━━━━━ Data records

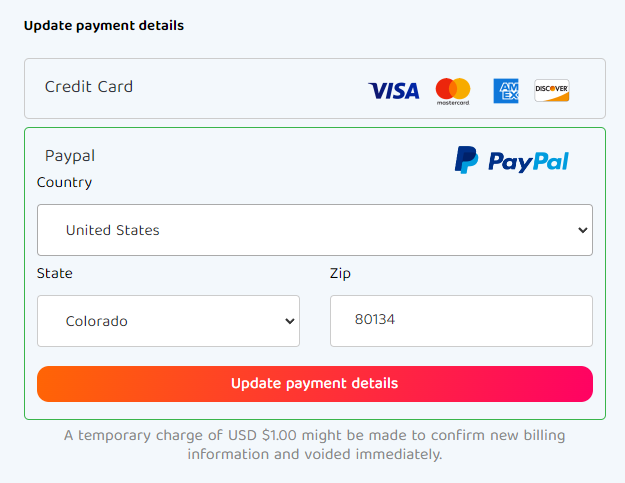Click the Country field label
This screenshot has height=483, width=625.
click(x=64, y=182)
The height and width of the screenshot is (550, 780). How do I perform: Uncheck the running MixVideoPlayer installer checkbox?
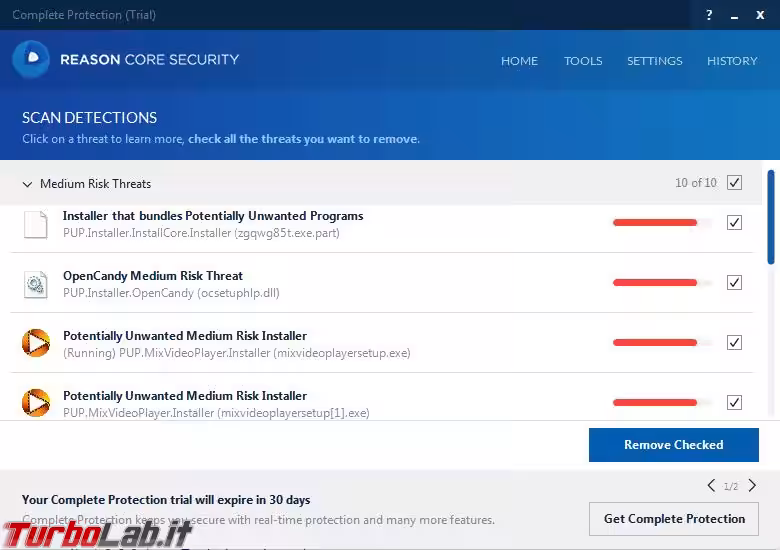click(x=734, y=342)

━━━━━━━━━━
━━━━━ Data records

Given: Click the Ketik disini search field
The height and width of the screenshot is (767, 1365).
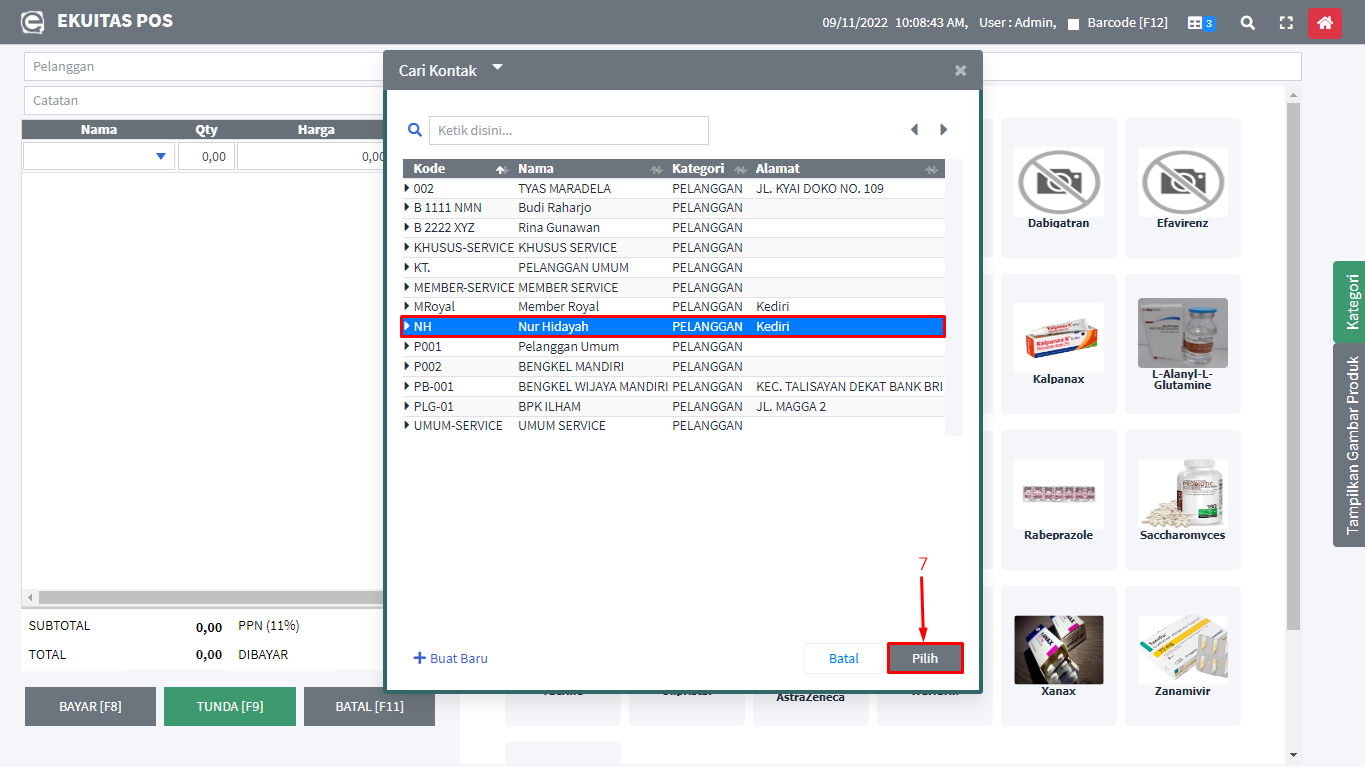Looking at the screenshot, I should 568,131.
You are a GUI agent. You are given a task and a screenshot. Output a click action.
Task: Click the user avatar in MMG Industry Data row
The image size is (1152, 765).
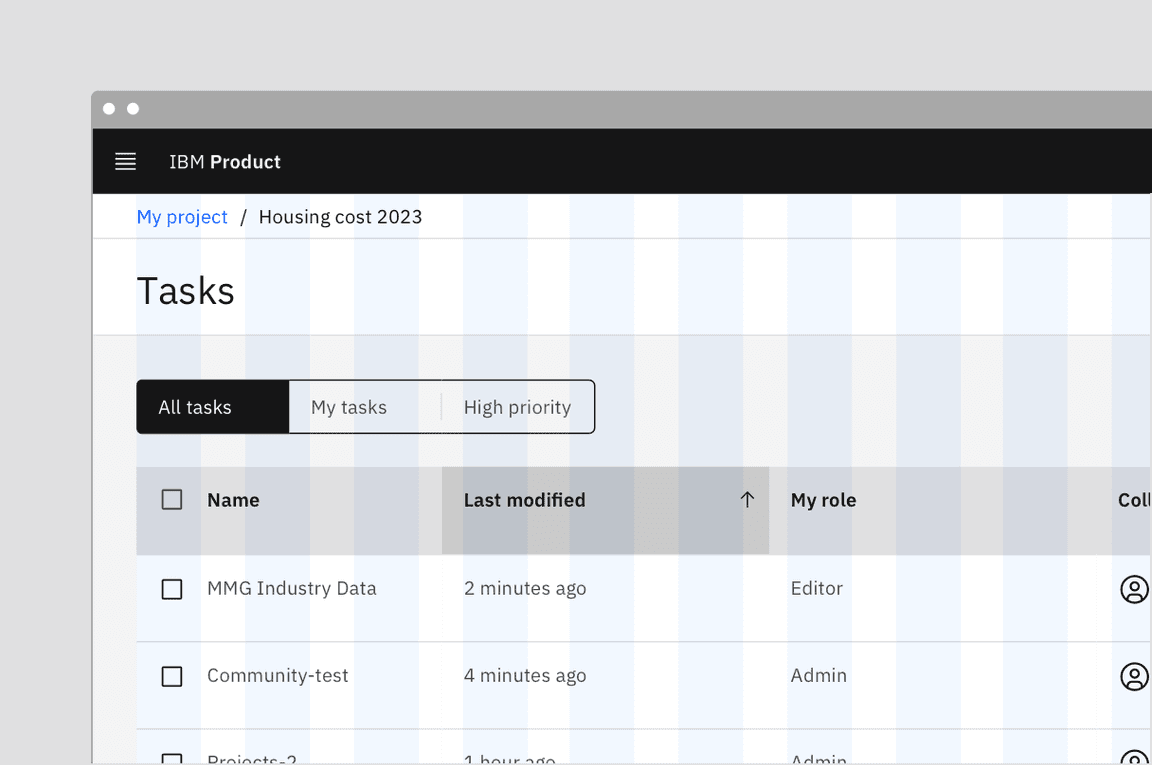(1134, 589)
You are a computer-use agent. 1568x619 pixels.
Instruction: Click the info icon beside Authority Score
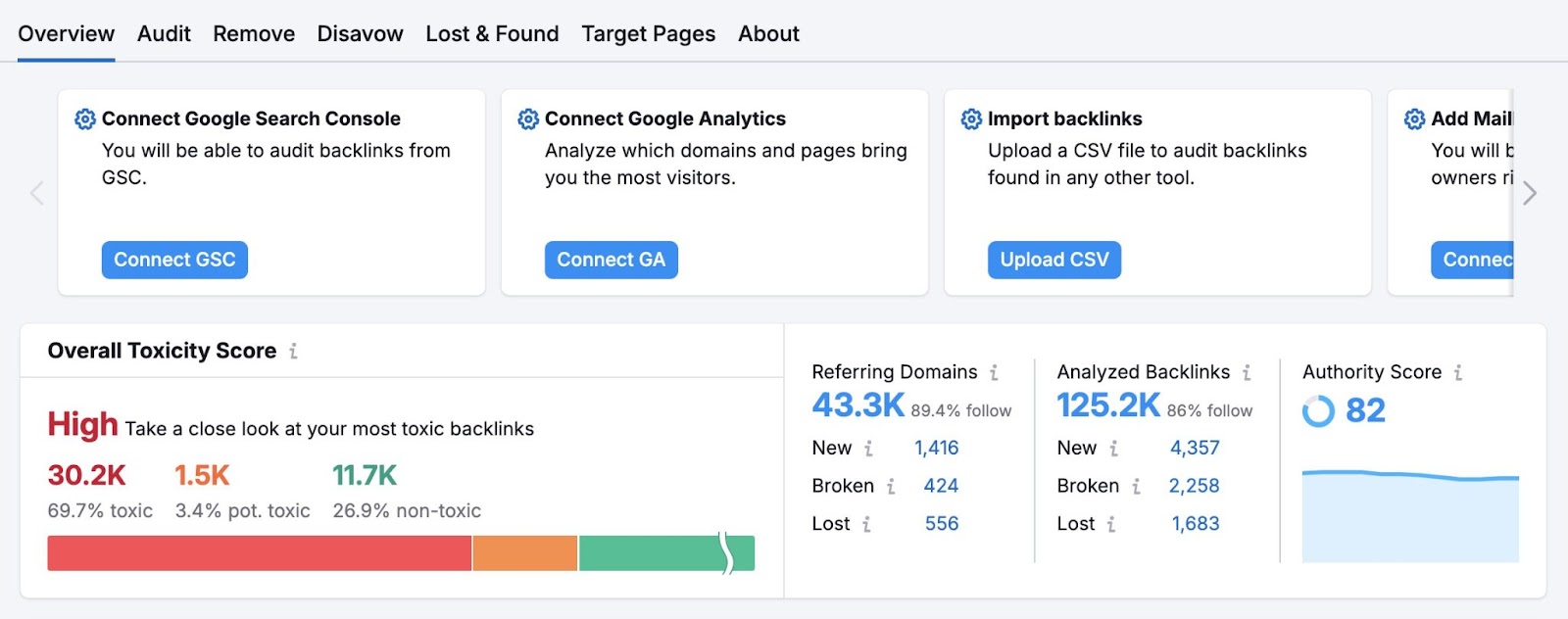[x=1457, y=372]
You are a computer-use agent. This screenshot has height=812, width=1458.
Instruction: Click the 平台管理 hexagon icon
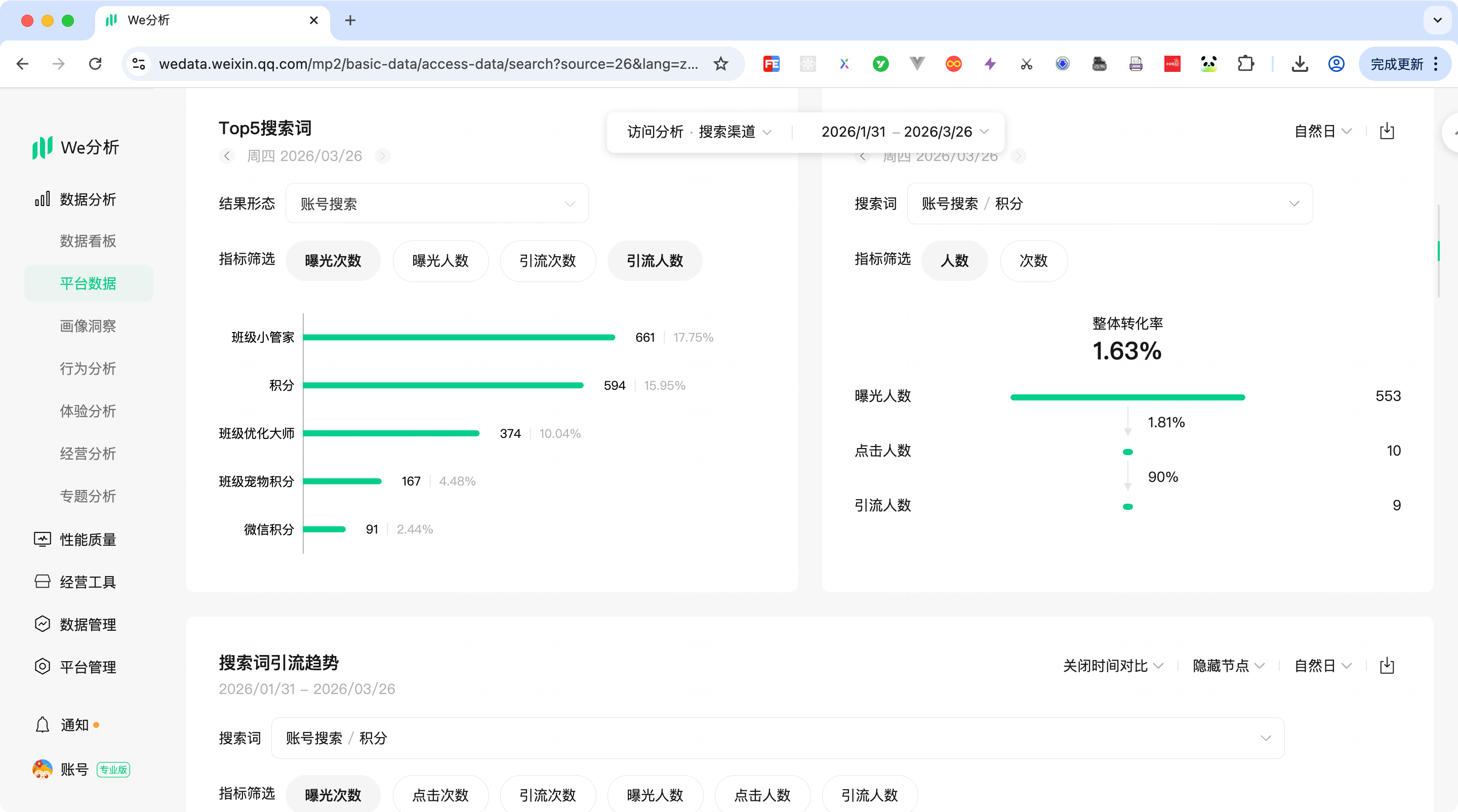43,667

━━━━━━━━━━
━━━━━ Data records

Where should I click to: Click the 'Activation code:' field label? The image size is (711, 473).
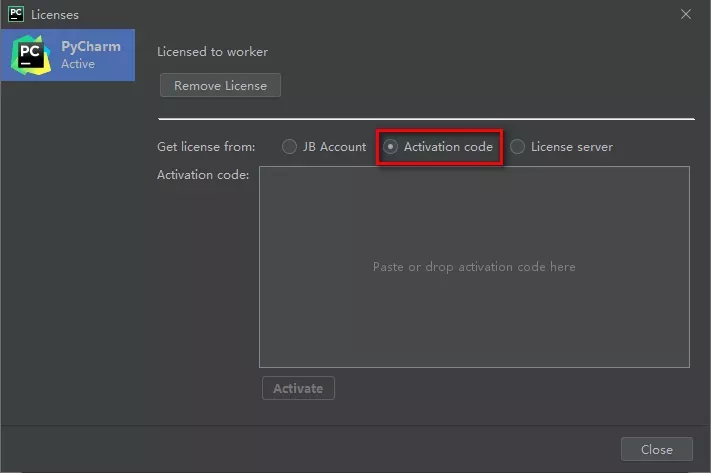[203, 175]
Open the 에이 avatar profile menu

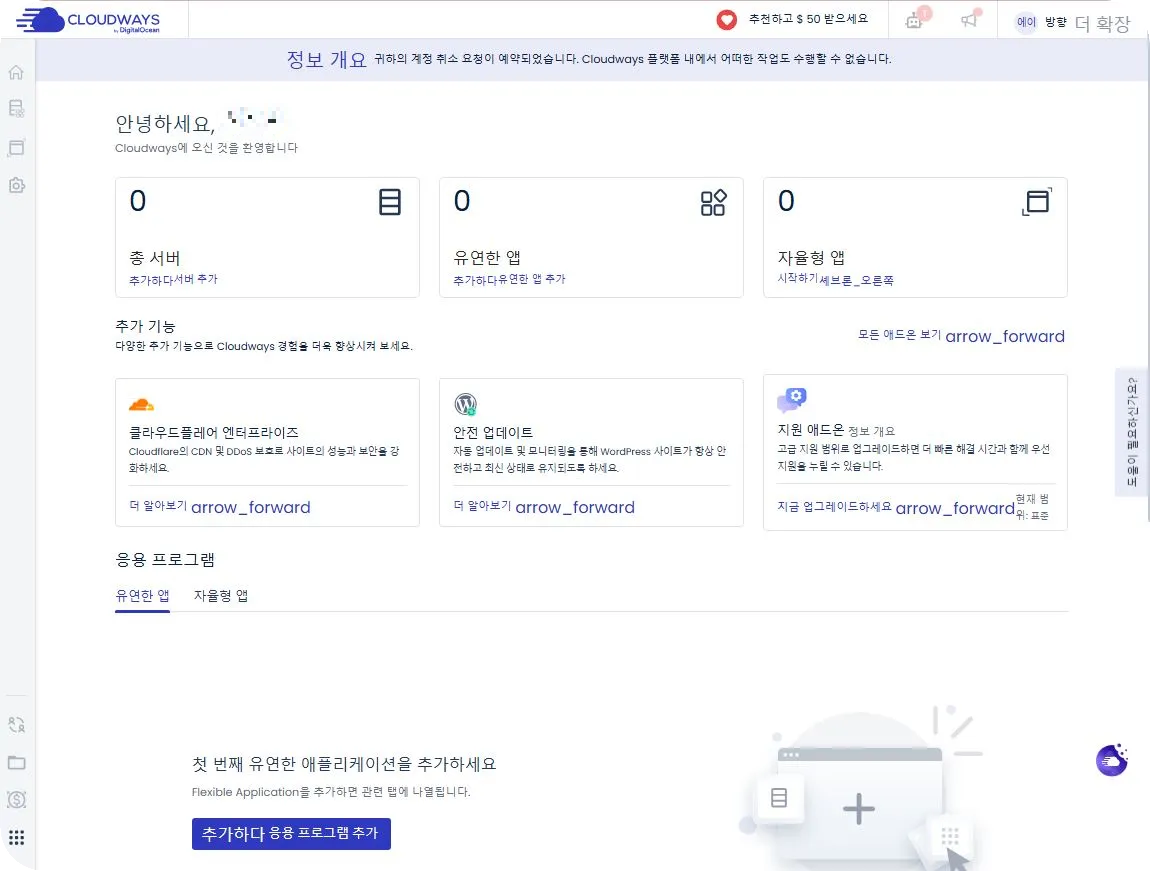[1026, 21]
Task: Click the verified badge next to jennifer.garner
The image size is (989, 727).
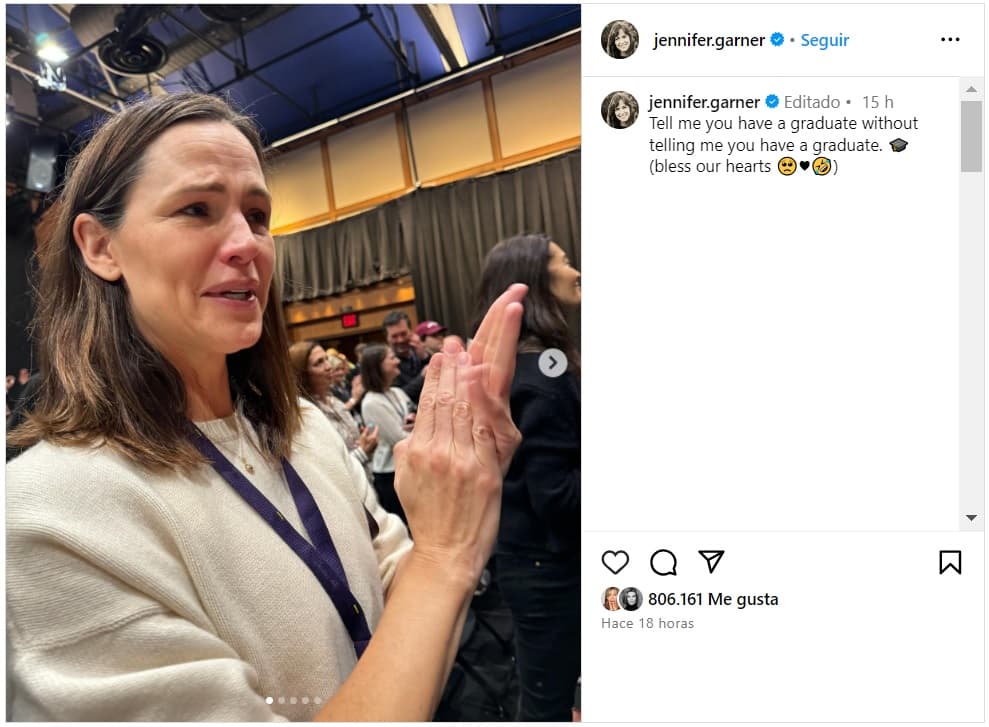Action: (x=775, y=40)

━━━━━━━━━━

Set out the stretch of the records above from the line containing "Click the Country field label" through the line containing "click(x=734, y=342)" as a numbered list, skipping any blank lines and leaving out the pictures.

* Finished exercise
1. Click the Country field label
2. This screenshot has height=483, width=625.
3. click(x=64, y=182)
4. The height and width of the screenshot is (550, 780). How do I perform: Uncheck the running MixVideoPlayer installer checkbox?
5. click(x=734, y=342)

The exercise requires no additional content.